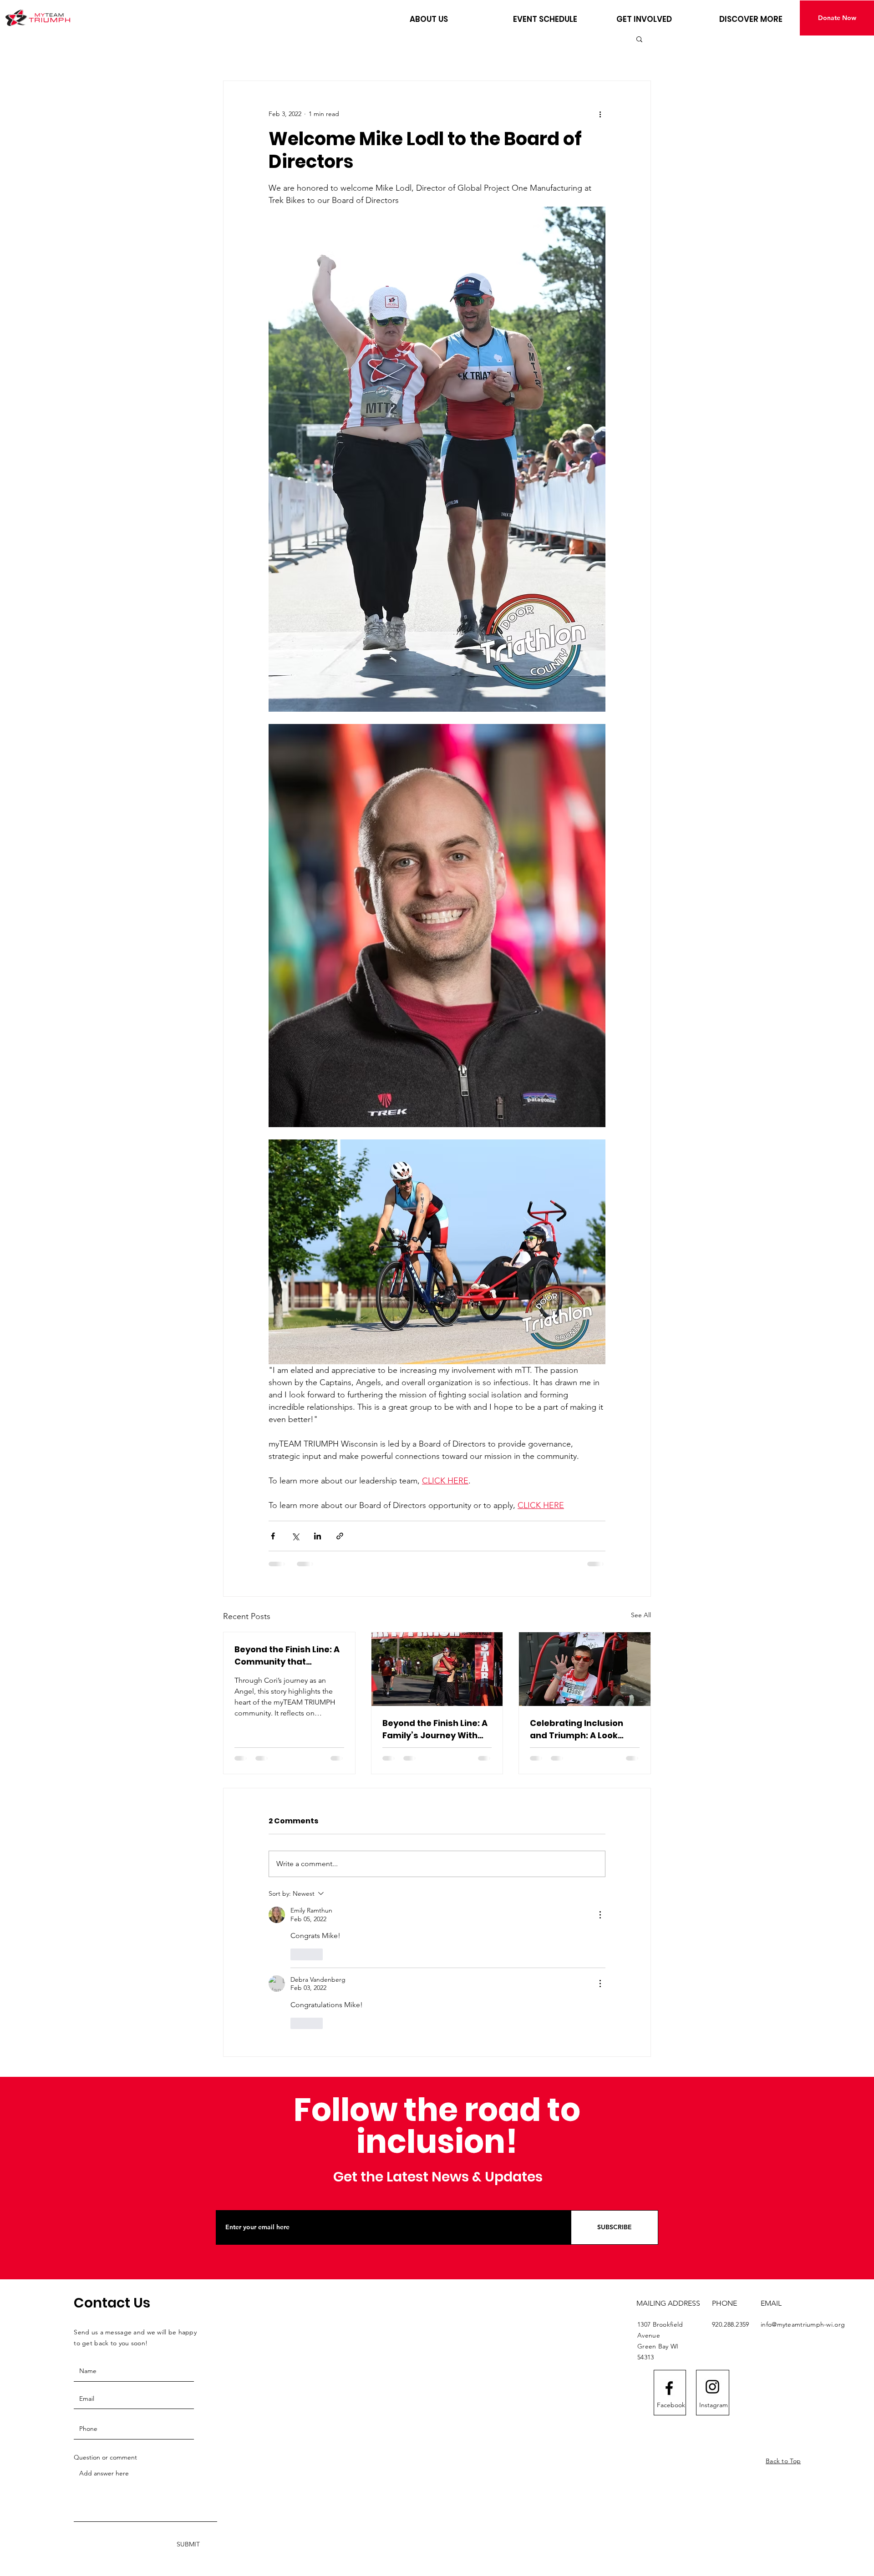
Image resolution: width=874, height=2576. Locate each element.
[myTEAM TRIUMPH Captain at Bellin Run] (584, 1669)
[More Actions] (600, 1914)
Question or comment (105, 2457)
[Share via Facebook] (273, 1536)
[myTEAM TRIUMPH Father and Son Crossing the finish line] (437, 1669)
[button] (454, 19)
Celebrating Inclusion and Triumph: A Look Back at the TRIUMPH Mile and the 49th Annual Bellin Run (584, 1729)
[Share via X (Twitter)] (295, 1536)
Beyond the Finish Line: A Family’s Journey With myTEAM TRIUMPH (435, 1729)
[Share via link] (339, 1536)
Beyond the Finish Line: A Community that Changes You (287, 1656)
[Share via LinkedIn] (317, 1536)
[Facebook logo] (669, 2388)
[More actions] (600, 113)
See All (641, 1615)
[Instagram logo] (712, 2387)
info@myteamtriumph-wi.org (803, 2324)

◆ ◆ ◆ ◆ ◆

Please retype the whole listing above exactly, without any of its images.

◆ Task solution ◆
Image resolution: width=874, height=2576. Locate each element.
[myTEAM TRIUMPH Captain at Bellin Run] (584, 1669)
[More Actions] (600, 1914)
Question or comment (105, 2457)
[Share via Facebook] (273, 1536)
[myTEAM TRIUMPH Father and Son Crossing the finish line] (437, 1669)
[button] (454, 19)
Celebrating Inclusion and Triumph: A Look Back at the TRIUMPH Mile and the 49th Annual Bellin Run (584, 1729)
[Share via X (Twitter)] (295, 1536)
Beyond the Finish Line: A Family’s Journey With myTEAM TRIUMPH (435, 1729)
[Share via link] (339, 1536)
Beyond the Finish Line: A Community that Changes You (287, 1656)
[Share via LinkedIn] (317, 1536)
[Facebook logo] (669, 2388)
[More actions] (600, 113)
See All (641, 1615)
[Instagram logo] (712, 2387)
info@myteamtriumph-wi.org (803, 2324)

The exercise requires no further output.